#### [TASK ITEM]
Filter the records below for the word "dock". Keep each line that has it.

[Stored items from a collection]
======
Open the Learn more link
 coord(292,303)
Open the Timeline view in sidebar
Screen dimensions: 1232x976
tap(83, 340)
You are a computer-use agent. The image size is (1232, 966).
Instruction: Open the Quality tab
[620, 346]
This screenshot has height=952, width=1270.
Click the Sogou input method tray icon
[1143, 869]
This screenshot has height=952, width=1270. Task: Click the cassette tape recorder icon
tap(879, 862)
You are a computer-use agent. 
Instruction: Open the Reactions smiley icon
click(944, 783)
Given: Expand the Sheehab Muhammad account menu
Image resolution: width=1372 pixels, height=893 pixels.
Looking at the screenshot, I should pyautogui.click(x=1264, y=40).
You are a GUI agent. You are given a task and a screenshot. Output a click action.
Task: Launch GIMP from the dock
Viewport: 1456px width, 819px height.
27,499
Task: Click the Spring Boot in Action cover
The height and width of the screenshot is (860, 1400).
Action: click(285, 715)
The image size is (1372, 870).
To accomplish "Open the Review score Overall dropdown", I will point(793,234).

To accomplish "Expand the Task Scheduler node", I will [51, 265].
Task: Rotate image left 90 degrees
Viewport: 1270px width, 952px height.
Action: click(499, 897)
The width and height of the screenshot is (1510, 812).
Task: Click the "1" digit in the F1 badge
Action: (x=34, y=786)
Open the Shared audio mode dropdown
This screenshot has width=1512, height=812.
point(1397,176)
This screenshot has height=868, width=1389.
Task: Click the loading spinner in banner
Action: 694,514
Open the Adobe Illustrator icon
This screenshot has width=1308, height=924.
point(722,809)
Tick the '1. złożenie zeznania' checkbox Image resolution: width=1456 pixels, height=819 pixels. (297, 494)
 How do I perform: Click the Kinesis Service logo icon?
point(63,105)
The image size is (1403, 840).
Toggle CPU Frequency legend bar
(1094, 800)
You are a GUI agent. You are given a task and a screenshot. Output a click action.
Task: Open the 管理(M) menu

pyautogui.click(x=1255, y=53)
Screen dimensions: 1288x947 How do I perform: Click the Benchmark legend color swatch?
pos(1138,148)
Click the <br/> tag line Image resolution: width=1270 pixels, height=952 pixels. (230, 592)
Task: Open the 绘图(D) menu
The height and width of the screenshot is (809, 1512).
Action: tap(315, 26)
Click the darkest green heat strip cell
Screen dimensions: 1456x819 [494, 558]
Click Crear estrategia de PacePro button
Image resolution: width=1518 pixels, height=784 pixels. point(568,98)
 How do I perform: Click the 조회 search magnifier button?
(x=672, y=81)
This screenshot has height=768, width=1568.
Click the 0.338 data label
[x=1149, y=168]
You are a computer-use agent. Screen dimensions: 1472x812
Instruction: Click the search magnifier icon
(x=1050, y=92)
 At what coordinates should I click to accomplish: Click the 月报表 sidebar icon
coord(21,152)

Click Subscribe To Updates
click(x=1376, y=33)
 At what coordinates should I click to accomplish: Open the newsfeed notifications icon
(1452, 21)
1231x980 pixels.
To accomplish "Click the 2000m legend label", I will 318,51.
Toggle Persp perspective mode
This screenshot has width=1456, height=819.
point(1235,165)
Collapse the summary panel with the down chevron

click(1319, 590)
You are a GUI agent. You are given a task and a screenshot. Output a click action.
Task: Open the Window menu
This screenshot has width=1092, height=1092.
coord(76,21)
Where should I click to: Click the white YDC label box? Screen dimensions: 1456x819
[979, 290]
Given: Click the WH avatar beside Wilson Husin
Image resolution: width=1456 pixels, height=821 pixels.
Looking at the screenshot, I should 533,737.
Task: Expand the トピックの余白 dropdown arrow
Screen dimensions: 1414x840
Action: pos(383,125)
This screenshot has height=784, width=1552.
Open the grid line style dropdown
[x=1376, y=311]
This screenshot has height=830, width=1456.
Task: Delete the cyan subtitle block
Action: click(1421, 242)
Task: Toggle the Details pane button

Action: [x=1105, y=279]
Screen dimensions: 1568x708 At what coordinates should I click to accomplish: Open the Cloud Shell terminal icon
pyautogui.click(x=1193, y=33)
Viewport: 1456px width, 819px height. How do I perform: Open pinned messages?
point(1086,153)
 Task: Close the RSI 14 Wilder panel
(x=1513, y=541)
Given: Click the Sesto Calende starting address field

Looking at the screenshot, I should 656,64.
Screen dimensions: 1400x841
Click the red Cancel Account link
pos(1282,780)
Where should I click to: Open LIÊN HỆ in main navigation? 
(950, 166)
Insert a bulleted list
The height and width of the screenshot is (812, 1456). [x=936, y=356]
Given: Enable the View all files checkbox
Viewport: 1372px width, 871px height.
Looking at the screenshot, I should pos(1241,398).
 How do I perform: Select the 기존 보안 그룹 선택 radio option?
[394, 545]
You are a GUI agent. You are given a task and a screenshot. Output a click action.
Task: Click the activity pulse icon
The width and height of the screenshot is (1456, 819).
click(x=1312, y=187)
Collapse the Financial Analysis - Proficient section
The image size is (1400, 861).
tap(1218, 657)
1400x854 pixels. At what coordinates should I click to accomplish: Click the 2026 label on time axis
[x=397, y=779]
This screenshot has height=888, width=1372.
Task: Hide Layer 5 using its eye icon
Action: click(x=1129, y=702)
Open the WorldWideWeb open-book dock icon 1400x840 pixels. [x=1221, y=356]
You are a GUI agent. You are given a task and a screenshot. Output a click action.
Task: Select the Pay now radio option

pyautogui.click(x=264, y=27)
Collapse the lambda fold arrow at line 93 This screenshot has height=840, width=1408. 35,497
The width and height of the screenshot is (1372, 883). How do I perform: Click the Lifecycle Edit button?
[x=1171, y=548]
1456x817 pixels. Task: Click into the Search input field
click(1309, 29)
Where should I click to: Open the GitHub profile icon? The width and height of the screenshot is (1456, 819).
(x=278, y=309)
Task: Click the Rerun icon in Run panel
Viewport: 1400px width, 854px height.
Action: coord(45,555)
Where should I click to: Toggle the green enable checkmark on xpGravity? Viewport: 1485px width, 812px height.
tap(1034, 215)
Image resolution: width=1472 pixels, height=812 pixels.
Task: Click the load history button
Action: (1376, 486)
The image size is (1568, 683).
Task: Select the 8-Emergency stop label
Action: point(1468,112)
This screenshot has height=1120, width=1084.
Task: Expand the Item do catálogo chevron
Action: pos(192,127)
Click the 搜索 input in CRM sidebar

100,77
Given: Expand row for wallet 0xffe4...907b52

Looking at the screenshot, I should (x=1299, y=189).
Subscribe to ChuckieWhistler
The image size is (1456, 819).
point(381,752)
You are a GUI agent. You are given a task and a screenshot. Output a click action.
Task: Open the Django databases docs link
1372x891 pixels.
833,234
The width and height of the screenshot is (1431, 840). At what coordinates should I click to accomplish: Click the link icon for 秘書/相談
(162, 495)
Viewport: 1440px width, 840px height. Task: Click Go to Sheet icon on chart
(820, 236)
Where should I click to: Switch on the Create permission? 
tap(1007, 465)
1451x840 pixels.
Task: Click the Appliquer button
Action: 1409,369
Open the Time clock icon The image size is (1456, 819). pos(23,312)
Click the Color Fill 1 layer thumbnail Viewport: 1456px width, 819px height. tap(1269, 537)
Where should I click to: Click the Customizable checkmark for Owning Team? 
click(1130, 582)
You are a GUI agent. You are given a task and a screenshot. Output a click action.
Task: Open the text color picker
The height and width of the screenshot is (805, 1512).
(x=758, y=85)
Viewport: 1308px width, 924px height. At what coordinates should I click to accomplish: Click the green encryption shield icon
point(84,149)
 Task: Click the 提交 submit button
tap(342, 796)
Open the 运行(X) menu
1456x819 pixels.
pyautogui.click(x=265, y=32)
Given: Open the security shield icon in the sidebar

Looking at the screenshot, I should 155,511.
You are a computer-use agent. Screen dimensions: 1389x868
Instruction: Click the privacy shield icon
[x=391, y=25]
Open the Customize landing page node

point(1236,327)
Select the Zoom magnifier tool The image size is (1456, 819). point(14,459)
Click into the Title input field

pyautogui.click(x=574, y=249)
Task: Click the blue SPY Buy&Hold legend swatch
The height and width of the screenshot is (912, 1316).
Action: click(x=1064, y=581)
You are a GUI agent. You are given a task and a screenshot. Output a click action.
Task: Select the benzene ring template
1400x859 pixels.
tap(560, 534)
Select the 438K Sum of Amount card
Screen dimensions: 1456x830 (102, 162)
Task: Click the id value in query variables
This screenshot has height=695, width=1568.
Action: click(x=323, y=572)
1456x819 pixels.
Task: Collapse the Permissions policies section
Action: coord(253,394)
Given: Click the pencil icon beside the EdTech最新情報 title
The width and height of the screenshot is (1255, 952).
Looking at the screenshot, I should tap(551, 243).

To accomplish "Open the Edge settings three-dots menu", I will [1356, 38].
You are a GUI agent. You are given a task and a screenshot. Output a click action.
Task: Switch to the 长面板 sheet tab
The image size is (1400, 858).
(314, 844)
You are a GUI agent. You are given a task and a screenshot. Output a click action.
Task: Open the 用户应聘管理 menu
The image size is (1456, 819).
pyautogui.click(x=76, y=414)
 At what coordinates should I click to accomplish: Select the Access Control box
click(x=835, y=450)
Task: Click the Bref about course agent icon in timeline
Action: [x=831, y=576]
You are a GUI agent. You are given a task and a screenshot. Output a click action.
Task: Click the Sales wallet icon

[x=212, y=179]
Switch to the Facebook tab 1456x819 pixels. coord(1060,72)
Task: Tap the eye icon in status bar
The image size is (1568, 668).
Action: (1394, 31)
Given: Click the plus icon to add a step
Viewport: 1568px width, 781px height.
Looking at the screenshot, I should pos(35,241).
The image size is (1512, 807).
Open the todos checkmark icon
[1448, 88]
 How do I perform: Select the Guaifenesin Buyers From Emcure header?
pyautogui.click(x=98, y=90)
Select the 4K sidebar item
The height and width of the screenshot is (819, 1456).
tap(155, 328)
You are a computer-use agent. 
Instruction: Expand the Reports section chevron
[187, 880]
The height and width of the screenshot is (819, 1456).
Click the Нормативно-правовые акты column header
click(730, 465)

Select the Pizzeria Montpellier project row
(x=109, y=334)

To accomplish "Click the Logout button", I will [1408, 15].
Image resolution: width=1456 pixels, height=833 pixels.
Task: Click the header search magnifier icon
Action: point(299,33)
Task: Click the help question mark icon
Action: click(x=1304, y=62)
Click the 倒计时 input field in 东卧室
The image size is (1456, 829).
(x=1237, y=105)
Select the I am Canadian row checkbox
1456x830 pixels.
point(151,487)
======
#### [SOLUTION TO THE PROBLEM]
Task: Launch GIMP from the dock
Open the WorldWideWeb open-book dock icon 1400x840 pixels. [x=1221, y=356]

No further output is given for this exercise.